Bundesrechnungshof deckt Millionenbetrug beim Kindergeld auf
Wie die Rheinische Post in Ihrer Ausgabe vom 24.03.2009 berichtete, deckte der Bundesrechnungshof einen Millionenbetrug beim Kindergeld auf.
Der Bundesrechnungshof beschreibt laut eigenen Aussagen eine der größten Datenüberprüfungen als vollen Erfolg, da er dabei mehrere hundert Fälle von Privathaushalten aufdeckte, die das Kindergeld von mehreren Behörden bezogen haben.

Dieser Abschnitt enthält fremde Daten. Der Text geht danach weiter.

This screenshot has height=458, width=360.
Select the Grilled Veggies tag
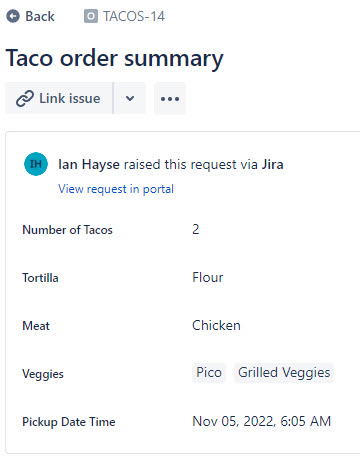coord(284,373)
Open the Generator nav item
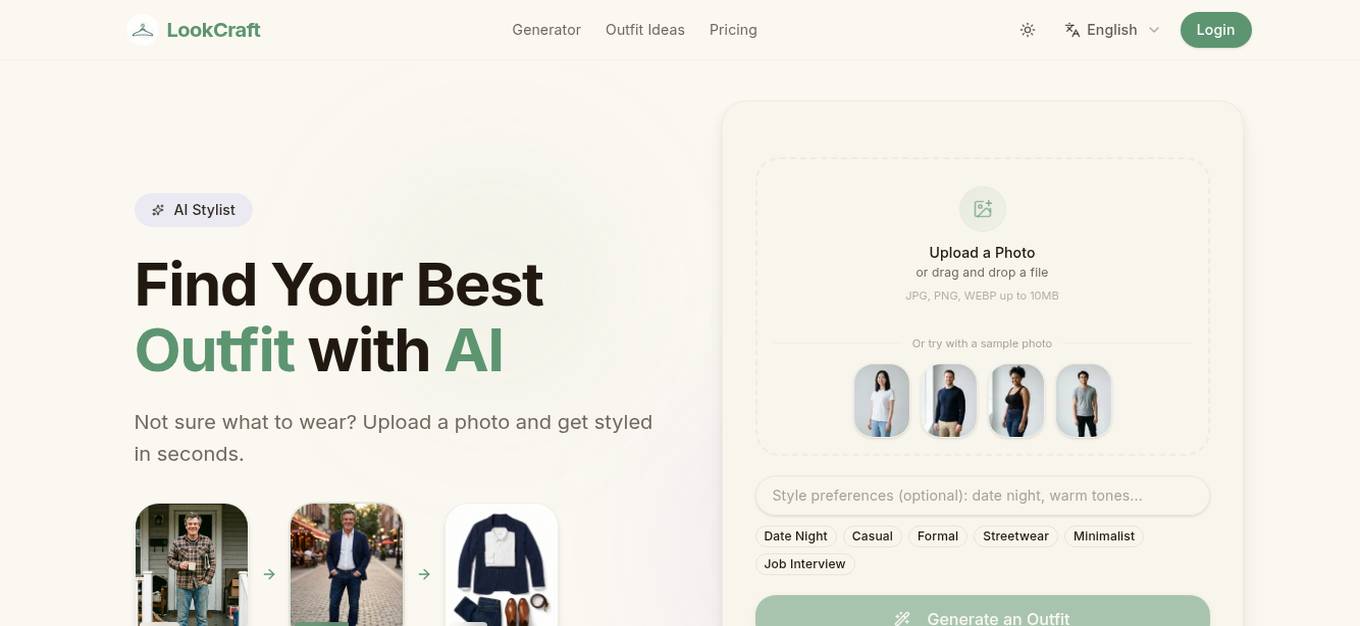Viewport: 1360px width, 626px height. tap(546, 30)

Dies teilte Norbert Hauser, Vizepräsident der Kontrollbehörde, nach Informationen der "Rheinischen Post" (Dienstagausgabe), auf einer internen Fachveranstaltung mit. Der gesamte Schaden, der durch den stattgefundenen Betrug entstanden ist, beläuft sich auf ca. 5,4 Millionen Euro. Weiterhin führte er aus, dass das Geld zurückgefordert werde. Geprüft wurde durch ein Prüfverfahren mit einer Spezialsoftware, so Hauser. Man gleiche dabei 15 Millionen Kindergelddaten der Familienkassen der Bundesagentur für Arbeit mit den Daten der Familienkassen im öffentlichen Dienst ab. Diese sind derzeit nicht miteinander vernetzt.
Auf Nachfrage der Rheinischen Post beim Bundesrechnungshof wurde mitgeteilt, dass keine Parallelen zum umstrittenen Mitarbeiter-Screening bei Unternehmen bestünde. Als rechtliche Grundlage nannte der Bundesrechnungshof dabei die Bundeshaushaltsordnung.